A contemporaneous data set is created at the first non-limit close of the December corn
and November soybean futures contract after the release of a WASDE report. The ratio of
stocks-to-use is a summary measure of the relative availability of supply to satisfy demand. This
variable is a more encompassing measure of relative scarcity than the dummy variable associated
with whether or not the crop year is a short crop year. In addition, using the ratio of stocks to use
means that the difficulty of defining short crop years is avoided. Thus, the analysis includes the
stocks-to-use ratio for corn (soybeans) reported for the current crop year in WASDE. Because
futures markets are forward looking, the analysis also includes the change in the stocks-to-use
ratio between the current crop year and the forthcoming new crop year reported in WASDE.

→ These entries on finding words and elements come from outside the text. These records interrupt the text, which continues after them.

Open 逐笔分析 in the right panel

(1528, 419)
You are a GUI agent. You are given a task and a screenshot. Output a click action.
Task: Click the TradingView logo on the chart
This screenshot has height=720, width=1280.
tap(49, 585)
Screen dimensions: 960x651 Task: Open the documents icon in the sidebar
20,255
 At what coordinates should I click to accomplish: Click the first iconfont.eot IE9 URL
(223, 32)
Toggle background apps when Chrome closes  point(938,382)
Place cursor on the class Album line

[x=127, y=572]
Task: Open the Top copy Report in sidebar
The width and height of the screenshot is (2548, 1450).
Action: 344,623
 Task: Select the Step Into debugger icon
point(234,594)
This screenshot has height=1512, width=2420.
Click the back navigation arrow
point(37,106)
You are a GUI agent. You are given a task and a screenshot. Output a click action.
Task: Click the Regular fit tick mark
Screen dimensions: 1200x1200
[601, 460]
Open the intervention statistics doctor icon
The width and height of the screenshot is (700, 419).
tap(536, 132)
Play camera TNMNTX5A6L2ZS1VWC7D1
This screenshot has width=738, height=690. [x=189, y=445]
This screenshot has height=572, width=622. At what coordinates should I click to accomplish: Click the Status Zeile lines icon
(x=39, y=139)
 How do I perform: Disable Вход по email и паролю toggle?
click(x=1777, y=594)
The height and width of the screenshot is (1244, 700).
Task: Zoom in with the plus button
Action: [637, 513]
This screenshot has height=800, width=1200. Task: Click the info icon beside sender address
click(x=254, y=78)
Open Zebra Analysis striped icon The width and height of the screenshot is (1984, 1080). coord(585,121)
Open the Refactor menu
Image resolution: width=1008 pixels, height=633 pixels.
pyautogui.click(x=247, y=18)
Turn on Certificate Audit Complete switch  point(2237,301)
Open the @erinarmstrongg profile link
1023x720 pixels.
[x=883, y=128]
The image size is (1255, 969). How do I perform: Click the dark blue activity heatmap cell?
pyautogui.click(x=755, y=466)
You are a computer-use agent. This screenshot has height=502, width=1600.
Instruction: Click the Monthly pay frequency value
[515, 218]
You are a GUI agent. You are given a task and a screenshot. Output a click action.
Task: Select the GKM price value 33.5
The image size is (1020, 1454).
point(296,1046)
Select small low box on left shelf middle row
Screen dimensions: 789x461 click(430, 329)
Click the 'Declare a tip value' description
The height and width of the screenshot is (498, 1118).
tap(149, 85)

Thus, the analysis includes a measure of the relative scarcity of supply in the current crop year
and a measure of expected change in the relative scarcity of supply between the current and
forthcoming crop year.
A fundamental principle of finance is that return and risk are inversely related. Since the
return to futures trading involves the change in price and prices on speculative markets are
volatile, it is reasonable to ask whether an empirical relationship exists between changes in
futures prices (i.e., return to futures trading) and the volatility at the time that the trade is placed.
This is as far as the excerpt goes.